Tough at the top
“Who has a troubled history?”
He does. Doesn’t he?
“Depends what you call getting in trouble,” he says. “I wouldn’t call it that. It’s just about growing up and learning to treat money the right way. What changes your attitude is having family. It’s like, when you’re young, you only have your own prick to look after. Once you have kids and you’re married, then you got a responsibility for them. You learn.”
As you may have gathered, Ray Winstone does not assume any fey theatrical airs. He has never moved away from the outer reaches of London and the city still imposes itself on his gravelly voice and broad demeanour. It comes as no surprise to learn that he was a very decent boxer as a lad. The young Winstone became welterweight schoolboy champion of London on three occasions and fought for England. One presumes he might have had a sniff at a professional career. Was he ever forced to choose between acting and fighting?

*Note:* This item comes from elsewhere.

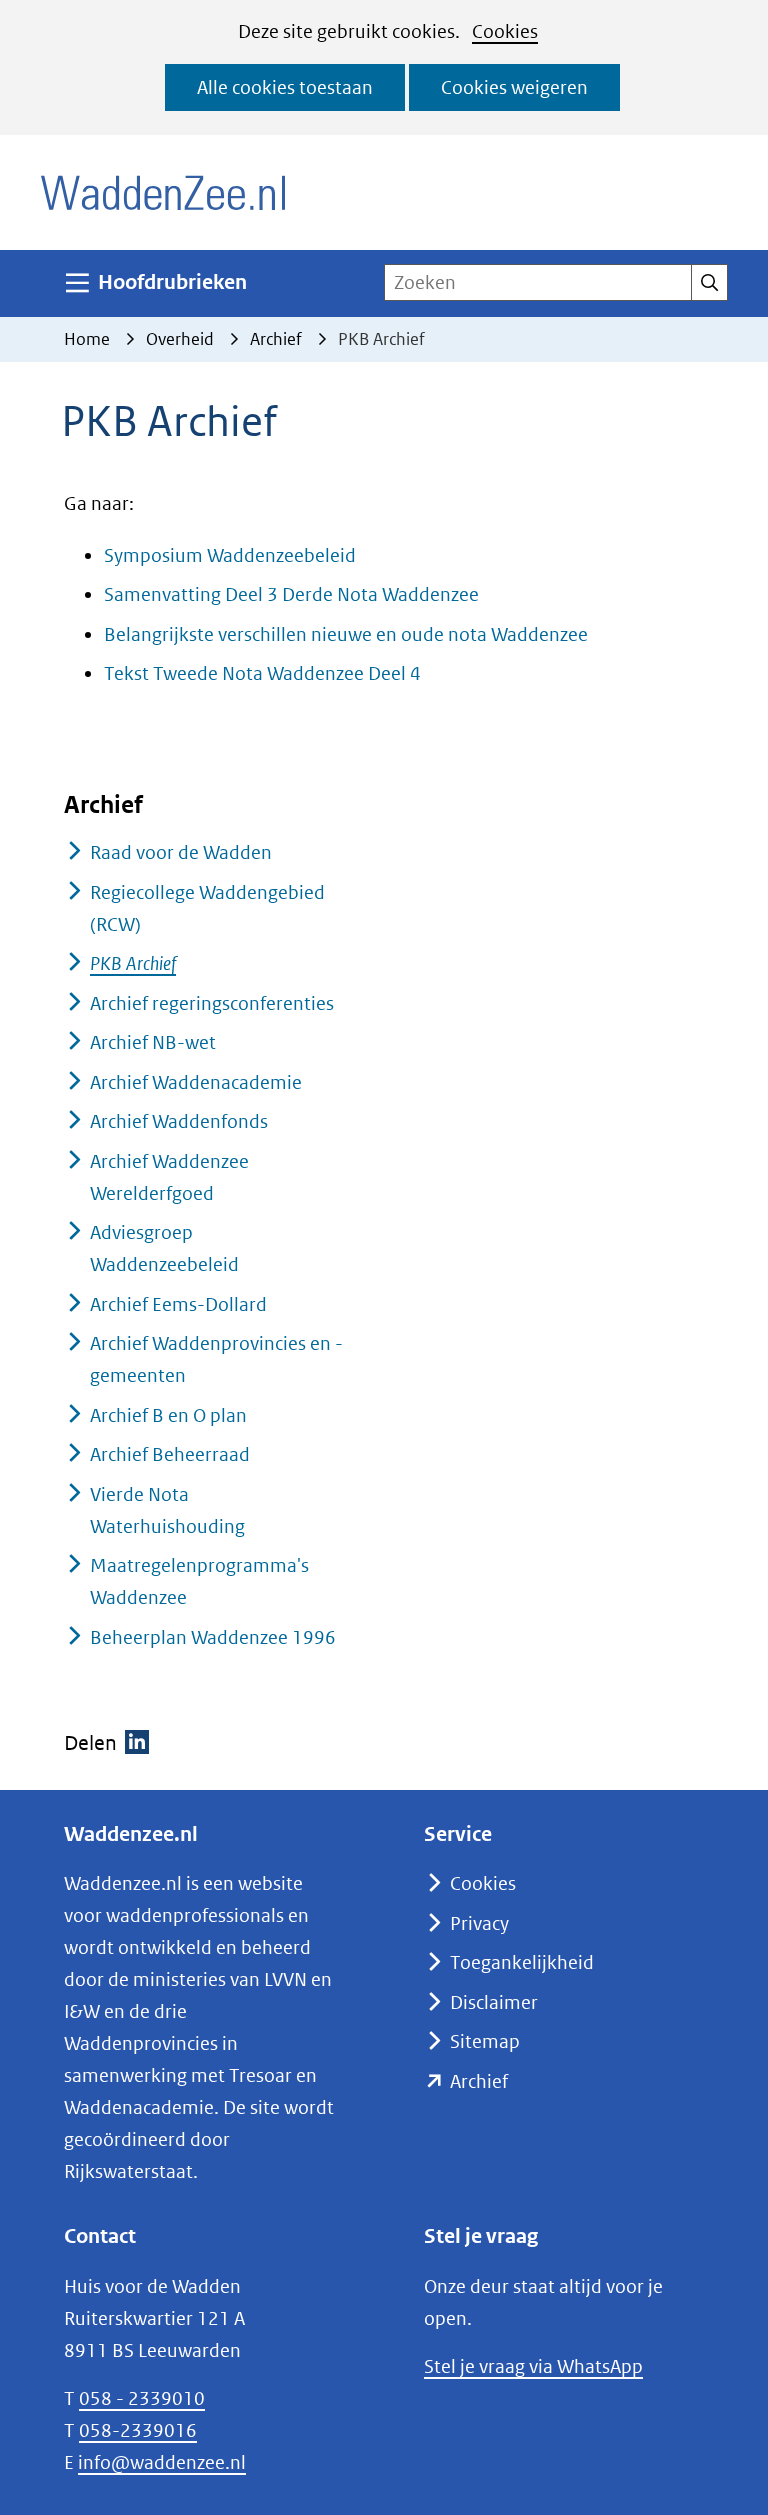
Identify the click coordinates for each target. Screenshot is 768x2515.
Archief (479, 2081)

“Nah! You make a mistake in the boxing ring and you get a punch and it really hurts. If you are booed off stage, you go home and go to bed. That’s the way that goes. I have always felt lucky enough to be employed in a business I never thought I’d be in.”
It was Scum, in 1977, that changed things for Winstone. Among the most controversial BBC productions of its time, Alan Clarke’s violent drama of life in a borstal triggered massive protests from “decency” campaigners such as Mrs Mary Whitehouse. But it gained a genuine cult following and was almost immediately remade as a cinema production featuring much of the original cast.
“It was just luck,” he muses. “I went along to the casting with a few kids who were in the same college. I chatted to the receptionist and ended up going in for a laugh. I was the last one in and I got the job simply because of the way I walked.”
Did they know, while making the original play, that they were brewing a potential sensation?
“No, no, no,” he says. “Then Mary Whitehouse got it banned. We owe her a lot, because people paid attention, and we had then made it as a film. The banning of it brought that to the front. I was away on honeymoon. We came back, having missed all the hype, and saw crowds fighting to get into a screening at The Prince Charles Cinema. Fuck me! We didn’t see that coming.”
We think of Winstone as being a ubiquitous presence over the past few decades, but – as that bankruptcy filing confirms – the 1980s were not that busy for our hero. A regular role in the TV series Robin of Sherwood helped stuff coffers in the early 1980s. He had recurring part in Minder. It was not, however, until 1997, when he starred as the aggressive Ray in Nil by Mouth, that he established a degree of professional stability. Work for the likes of Martin Scorsese, Steven Spielberg and Robert Zemeckis followed.